Posted on 09 Feb 2016 and read 2627 times
US firms look to exit ChinaAccording to the American Chamber of Commerce in China (www.amchamchina.org), a quarter of the US companies active in China have moved some operations from that country or are planning to do so, due to slowing growth and rising labour costs (compared to its Asian rivals).

The ACCC said that 77% of the respondents to its annual Business Climate survey said they felt less welcome in China in 2015than they had in 2014, citing wide-ranging monopoly probes that have targeted foreign companies.

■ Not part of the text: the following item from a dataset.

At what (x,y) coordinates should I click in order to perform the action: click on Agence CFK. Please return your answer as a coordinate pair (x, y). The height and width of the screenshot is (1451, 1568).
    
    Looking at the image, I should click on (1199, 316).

Lester Ross, the ACCC’s vice-chairman, said: “Some of the policies that are being considered or have already been enacted are fundamentally leading China in the wrong direction.” He added that Internet censorship was a concern for many firms, with almost 80% of respondents saying that “China’s sprawling on-line control apparatus has had
a negative impact on them”.

Chinese authorities can censor all company Web sites in China and limit access to those outside by means of a web of controls known as the Great Firewall of China. More than 70% of the US firms said that, as a result, they cannot access Web sites and information sources that are crucial to their business. Mr Ross said: “The inability to use on-line tools — Facebook, Dropbox, Instagram, YouTube and Gmail are all blocked in China — hindered their ability to operate.”

Meanwhile, China’s GDP grew at its slowest pace in a quarter of a century last year. The National Bureau of Statistics said that the 6.9% growth figure was the lowest since the 1990 figure of 3.8% (the 2014 growth rate was 7.4%).

Zhang Gang, an analyst at Central China Securities, said: “Expectations of further cuts in interest rates and banks’ reserve ratios have increased, now that these economic figures have been published.” The service sector stood at 50.5% of GDP in 2015, the first time it has ever accounted for more than half of the economy.

Liao Qun, chief economist at Citic Bank International in Hong Kong, said: “We expect growth to slow and the Chinese government to limp ahead with structural reforms to the economy. When the macro-economic data is weak, as it currently is, the government tends to pause in its attempts to transform the economy away from investment and exports to one more oriented towards domestic consumer demand.”